▶ _Exercise directions_:
What you write must be the lines from the one holding "The height and" through the final line of the records below, reproduced exactly, minus the pictures.

(Materials provided)

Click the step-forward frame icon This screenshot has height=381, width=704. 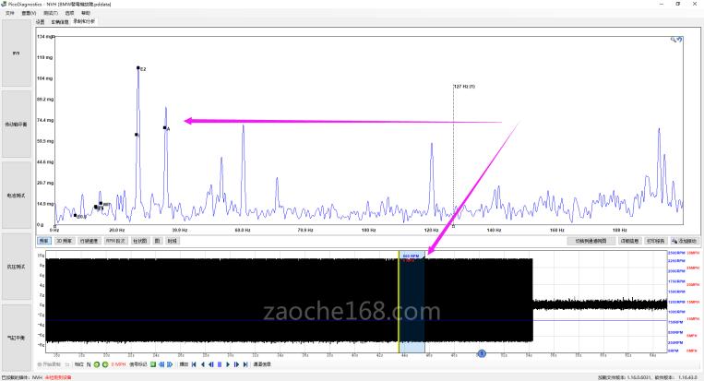click(x=236, y=364)
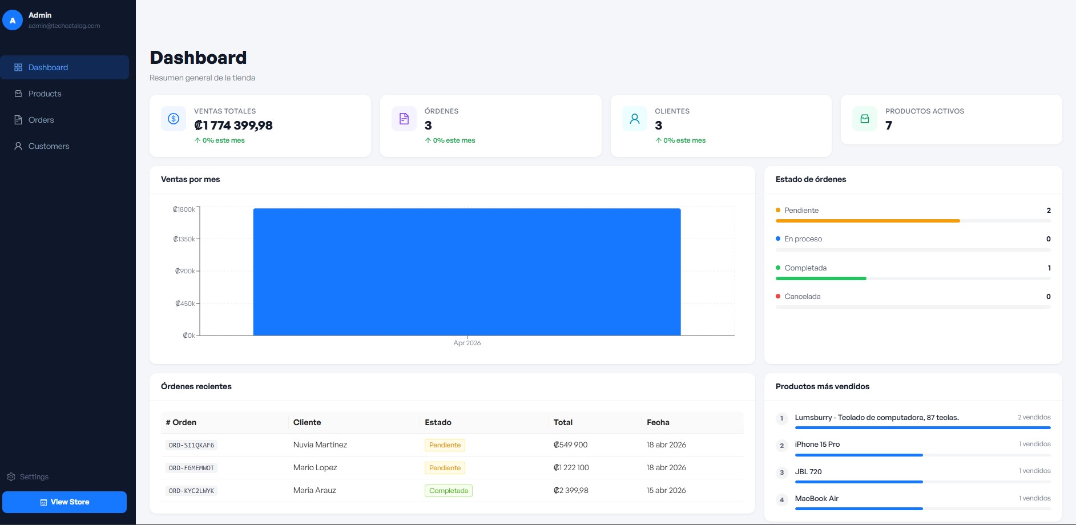Screen dimensions: 1076x525
Task: Click the Admin avatar circle
Action: coord(13,21)
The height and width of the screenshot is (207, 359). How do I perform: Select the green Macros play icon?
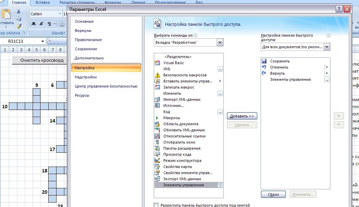pyautogui.click(x=157, y=118)

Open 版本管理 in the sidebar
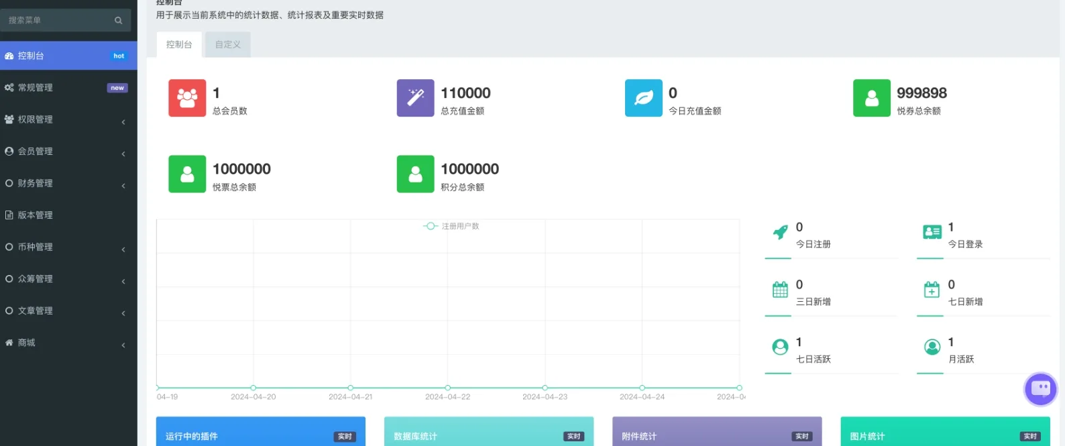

(End Materials provided)

▶ _Your response_:
The height and width of the screenshot is (207, 359). How do I perform: Select the green Macros play icon?
pyautogui.click(x=157, y=118)

Open 版本管理 in the sidebar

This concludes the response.